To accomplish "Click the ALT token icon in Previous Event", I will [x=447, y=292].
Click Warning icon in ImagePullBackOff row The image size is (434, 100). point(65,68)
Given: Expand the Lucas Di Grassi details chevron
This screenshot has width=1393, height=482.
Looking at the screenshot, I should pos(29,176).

****

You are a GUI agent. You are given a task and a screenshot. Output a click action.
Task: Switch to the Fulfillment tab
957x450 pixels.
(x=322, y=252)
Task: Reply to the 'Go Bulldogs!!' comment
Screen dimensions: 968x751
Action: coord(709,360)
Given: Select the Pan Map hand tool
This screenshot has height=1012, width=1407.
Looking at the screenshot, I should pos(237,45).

****

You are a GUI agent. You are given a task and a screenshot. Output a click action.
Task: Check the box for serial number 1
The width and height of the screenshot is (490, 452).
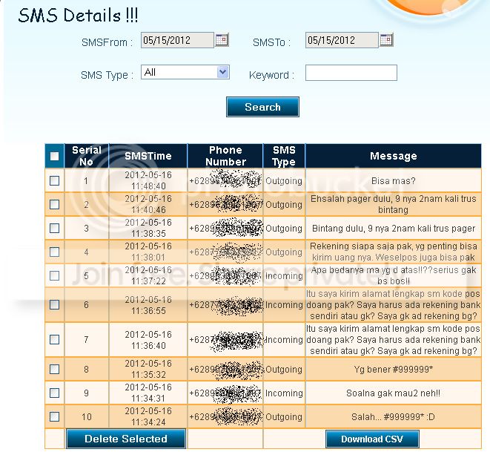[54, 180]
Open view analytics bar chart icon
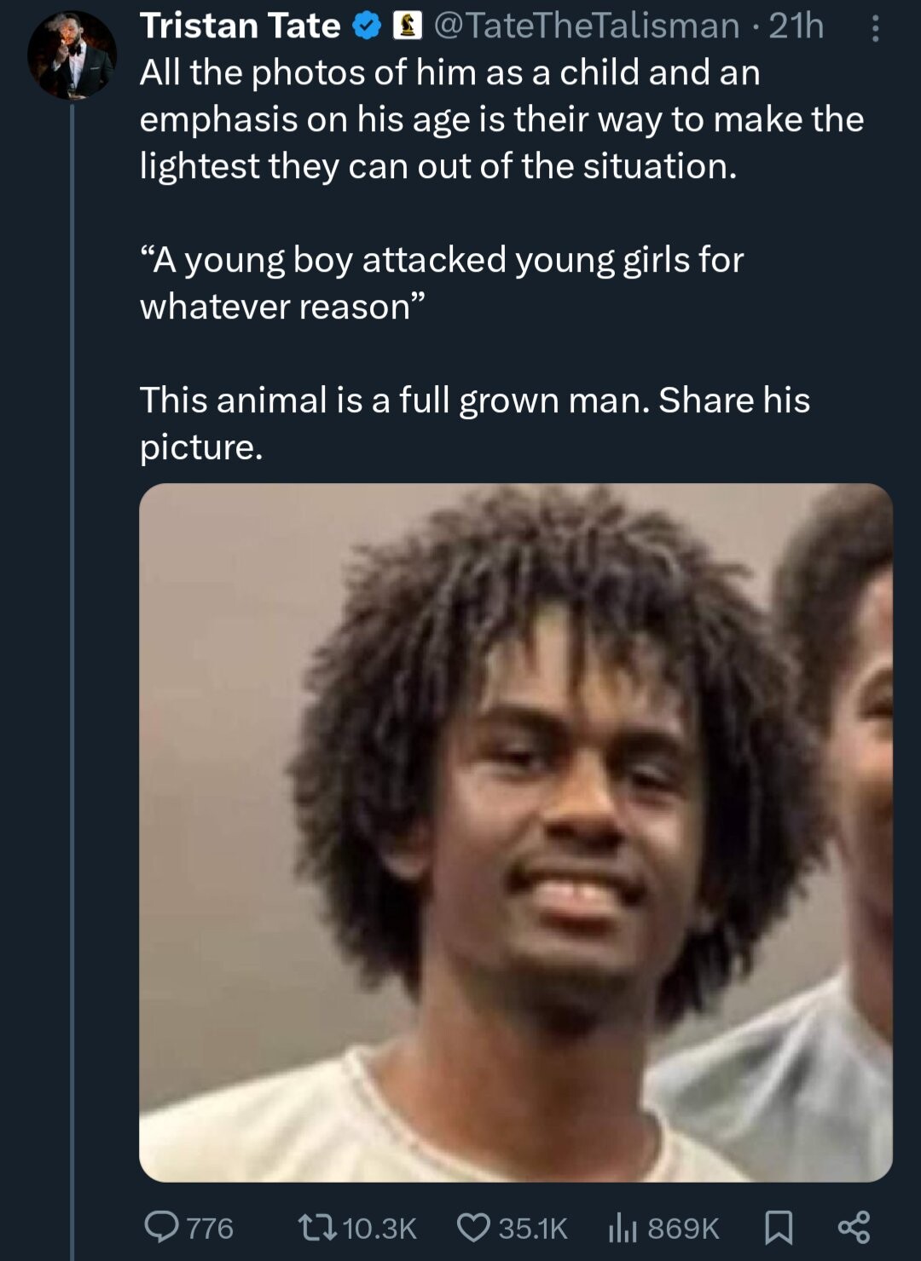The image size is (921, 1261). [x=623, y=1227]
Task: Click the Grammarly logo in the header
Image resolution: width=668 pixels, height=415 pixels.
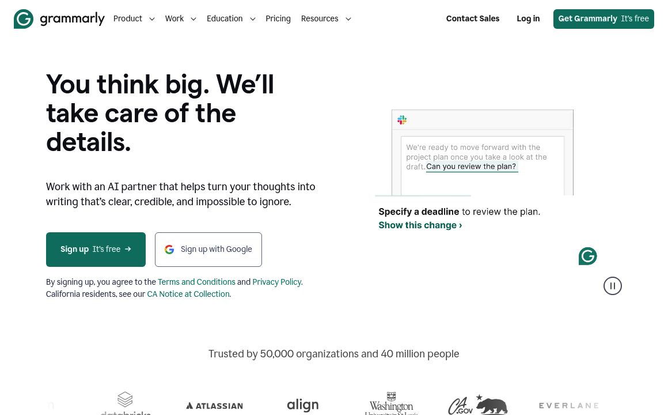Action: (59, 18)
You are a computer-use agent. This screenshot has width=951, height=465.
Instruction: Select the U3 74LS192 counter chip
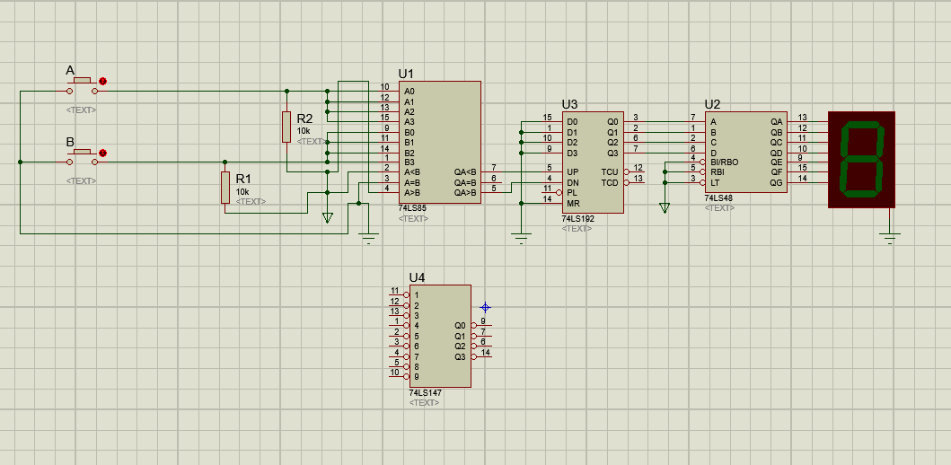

****

THE PROBLEM –
Provide solely the number of lines in the data that include the word "Select".

THE COMPLETED TASK –
2